La verdad es que uno cree que Sánchez, que es muy fácil y venal, no puede dar más, al menos sin ponerse gorra de plato y macarrones en las hombreras. Lo que ya ha dado, eso sí, es un escándalo, porque ha roto el principio de igualdad y el propio imperio de la ley, ha convertido la gobernanza en negocio privado y ha pretendido legislar nada menos que la impunidad y la arbitrariedad. Y la verdad es que también Puigdemont, al negociar, iba olvidando un poco su republiqueta con turbantes para buscar la pela tradicional, el potaje casero, el tren a su hora y el ayuntamientito con sus fiestas y sus parterres. La ruptura no se da porque no llegue la independencia que ni siquiera Sánchez puede otorgar, ni porque no fluya la pela, que sigue fluyendo. Viene por los tiempos que maneja Junts, pendiente de si Alianza Catalana les roba la sangre de sus vitrales de sangre y las patrias de su orfebrería de patrias. Es más, romper así, como ha roto Puigdemont, es casi una súplica de revolcón de reconciliación.
Junts no sólo quería republiqueta o muerte (o republiqueta y puchero), sino que también quería conseguir otras cositas y algunas las ha conseguido
Sobre todo que Puigdemont siga vivo política y hasta diplomáticamente, estropeándonos el té de las cinco. Se han conformado dos años y seguramente se seguirían conformando, aunque refunfuñaran, aunque Puigdemont saliera mustio y Míriam Nogueras saliera en tanqueta, si no fuera por Alianza Catalana. Seguramente Sánchez no puede (aún, al menos) hacer que las reunioncitas con Puigdemont en Suiza o en Waterloo, con corte de príncipe elector, sustituyan al derecho. Pero sí ha podido y aún puede conceder algunos regalitos y algunas regalías más. Sin embargo, no es el momento de la negociación, sino del berrenchín, aunque sea este berrenchín de novia a la que han bajado de la moto.

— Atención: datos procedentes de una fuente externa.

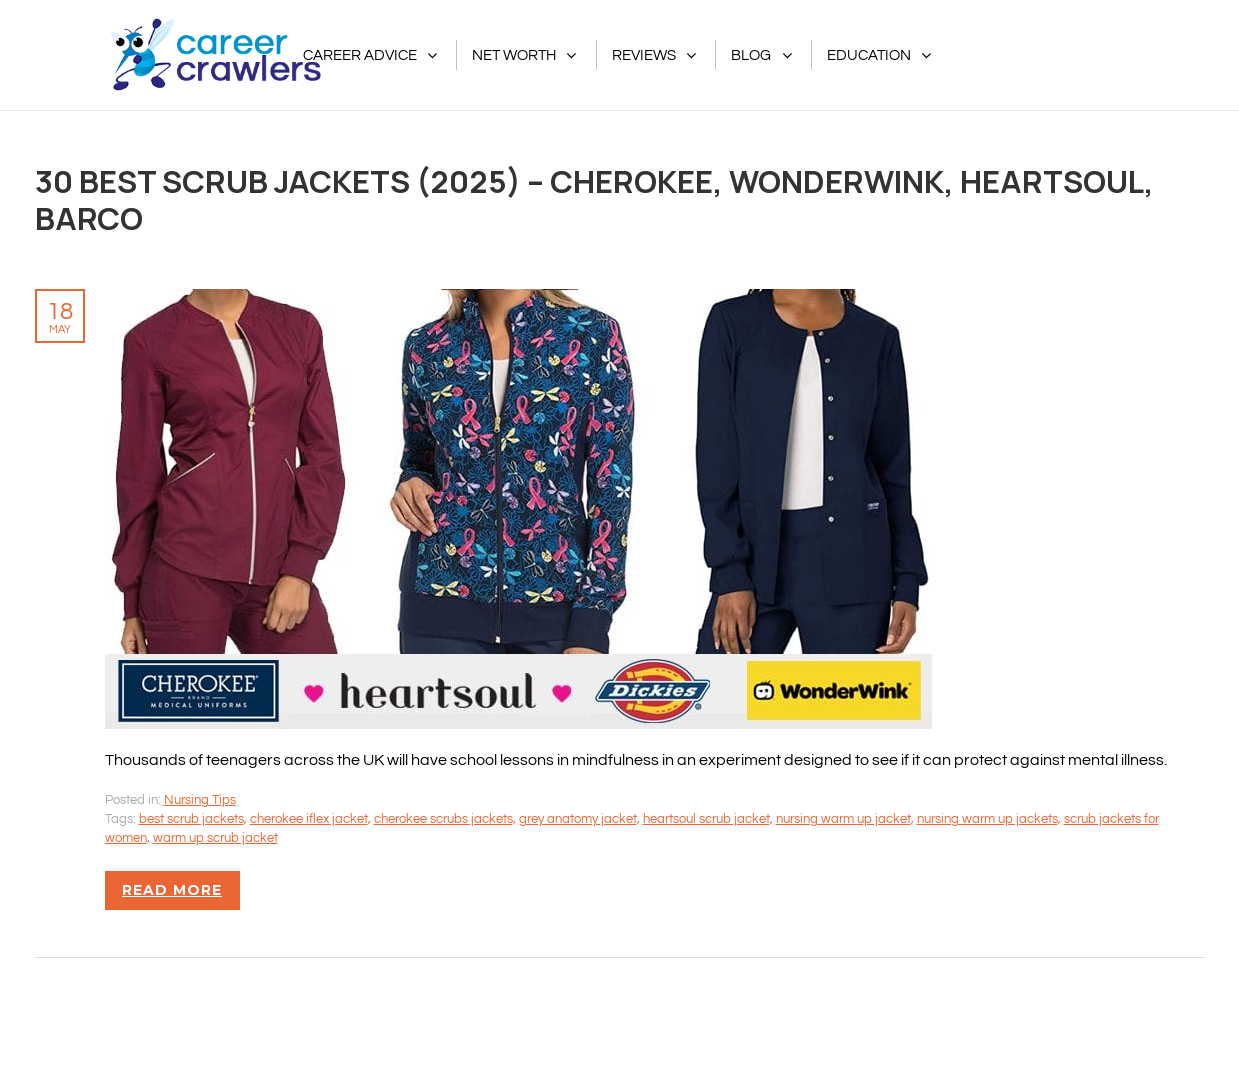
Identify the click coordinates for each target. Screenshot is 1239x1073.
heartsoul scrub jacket (706, 819)
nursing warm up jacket (843, 819)
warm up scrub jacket (215, 838)
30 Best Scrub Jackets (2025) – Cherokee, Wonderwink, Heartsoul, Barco (594, 199)
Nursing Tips (200, 800)
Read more (172, 890)
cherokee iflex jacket (309, 819)
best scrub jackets (191, 819)
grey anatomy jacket (578, 819)
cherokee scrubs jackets (443, 819)
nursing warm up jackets (987, 819)
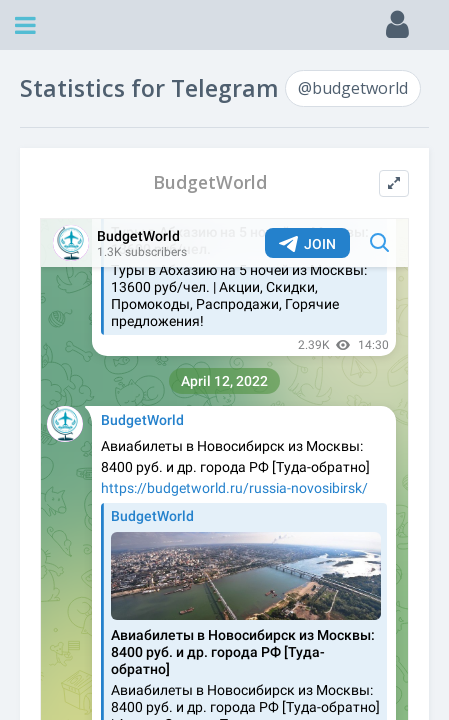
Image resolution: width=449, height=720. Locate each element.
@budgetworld (353, 88)
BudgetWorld (210, 182)
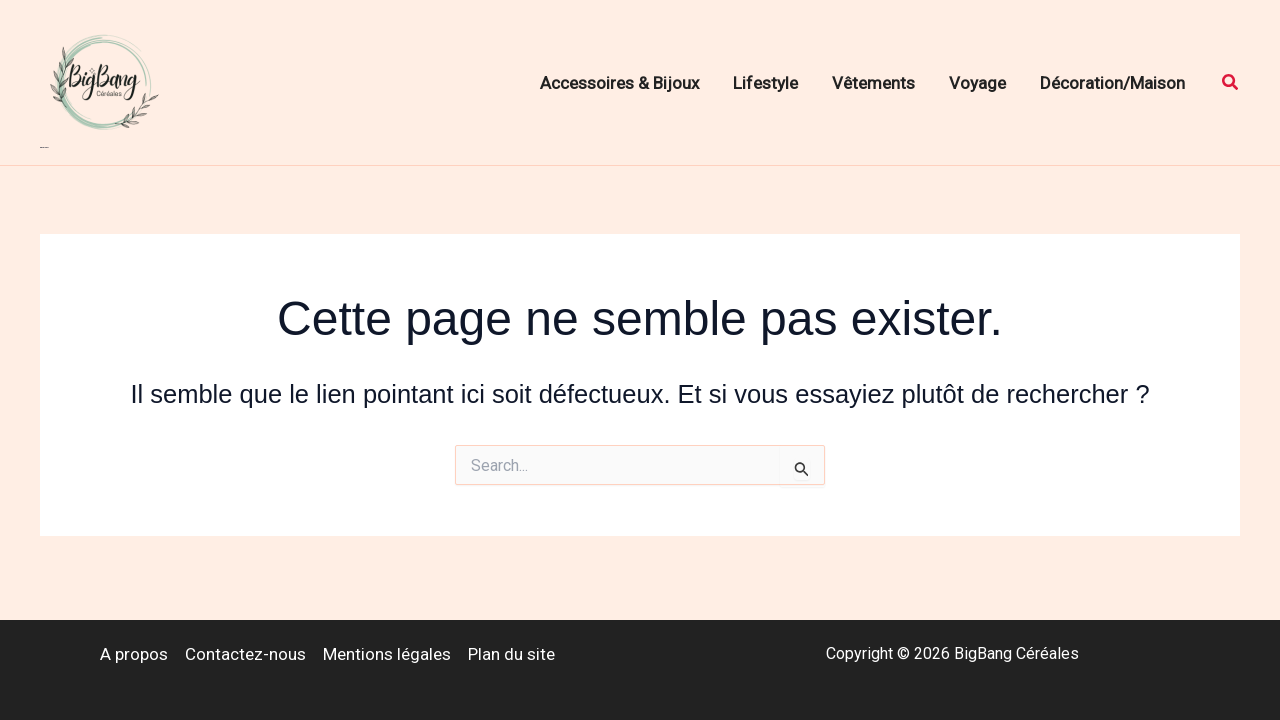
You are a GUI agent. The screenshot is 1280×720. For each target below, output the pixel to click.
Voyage (977, 83)
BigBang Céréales (44, 147)
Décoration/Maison (1112, 83)
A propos (134, 654)
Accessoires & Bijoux (619, 83)
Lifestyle (765, 83)
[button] (1231, 82)
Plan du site (511, 654)
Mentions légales (387, 654)
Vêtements (873, 83)
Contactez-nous (245, 654)
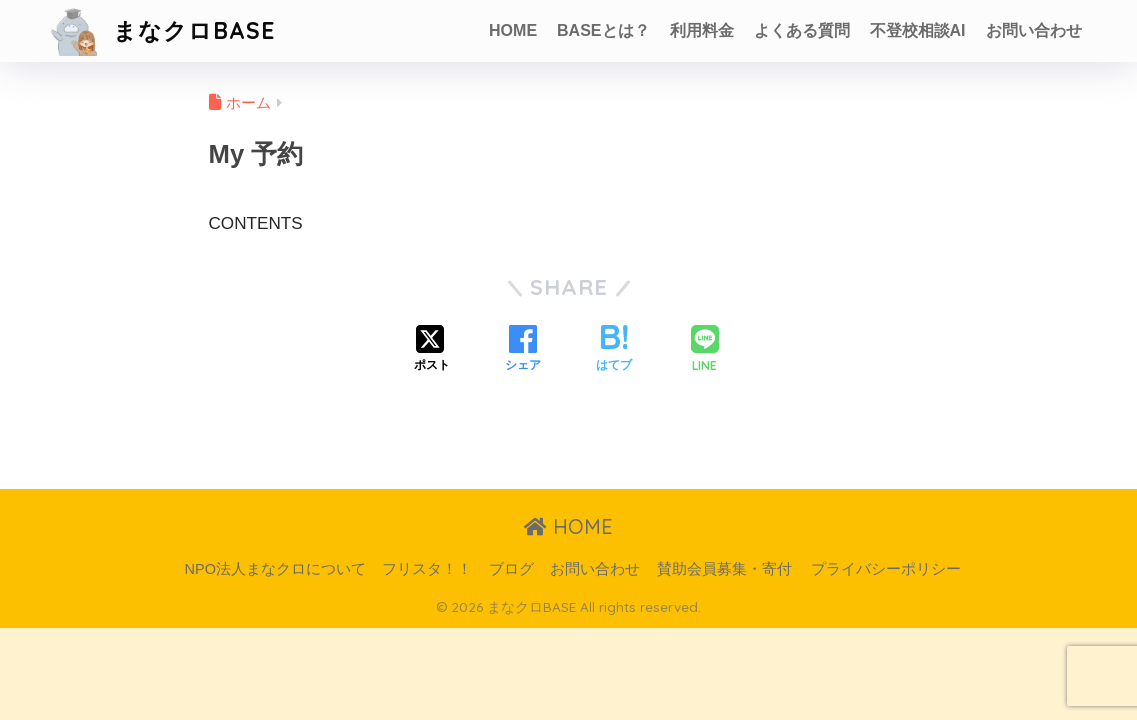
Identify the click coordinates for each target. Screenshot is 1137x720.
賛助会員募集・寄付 (724, 569)
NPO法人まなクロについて (275, 569)
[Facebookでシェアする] (523, 350)
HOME (513, 30)
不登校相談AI (918, 30)
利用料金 (702, 30)
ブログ (511, 569)
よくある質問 (802, 30)
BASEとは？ (603, 30)
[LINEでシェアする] (705, 350)
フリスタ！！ (427, 569)
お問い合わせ (1034, 30)
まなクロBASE (162, 30)
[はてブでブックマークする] (614, 350)
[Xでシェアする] (432, 350)
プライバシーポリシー (886, 569)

Sánchez tendrá el poder, pero no podrá gobernar, decía el despechado de Waterloo, con los ojos como abanicos bordados. Ya ven la tontería, como si a Sánchez le importara gobernar. Sánchez no quiere gobernar, no le hace falta gobernar como no le hace falta Puigdemont. Menos, si la ruptura lo único que conlleva es quemar las fotos de enamorados, como en un conjuro de Rappel, y devolverle a Sánchez los jerséis y los discos con un mechón entremetido, por si al canalla le da la melancolía. Puigdemont sabe que Sánchez sobrevivirá sin él y que podrán volver a jugar al maximalismo o al posibilismo en cuanto ellos resuelvan sus asuntos domésticos. Por eso no va a haber moción de censura con figurón o con convidado de piedra. Lo mismo, dentro de un tiempo, cuando se vuelvan a reunir para negociar o para amarse, Sánchez llevará ya gorra de plato, como en Oficial y caballero, y podrá ofrecerle a Puigdemont el oro y el moro, la republiqueta y el amor eterno.